● **Requirement**:
Turn the lines of the listing below, from the line containing "You are a computer-use agent." through the end of the listing, into a JSON list of strings with one string per line, leaving out blank lines and any pictures.
[Start of Material provided]
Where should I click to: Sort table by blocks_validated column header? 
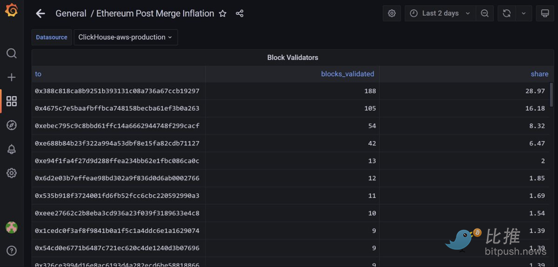347,74
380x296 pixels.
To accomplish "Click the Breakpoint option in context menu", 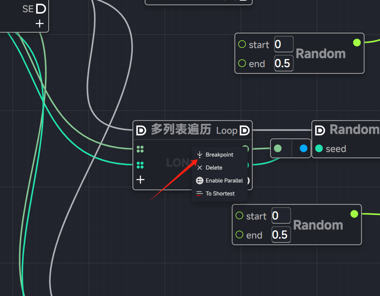I will [219, 155].
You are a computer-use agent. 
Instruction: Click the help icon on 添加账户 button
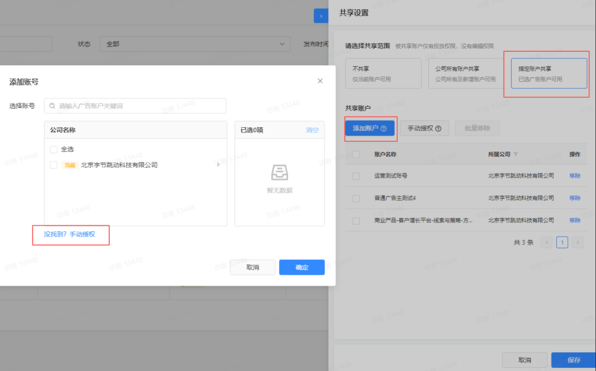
[End of Material provided]
● **Correct answer**:
[
  "You are a computer-use agent. ",
  "Instruction: Click the help icon on 添加账户 button"
]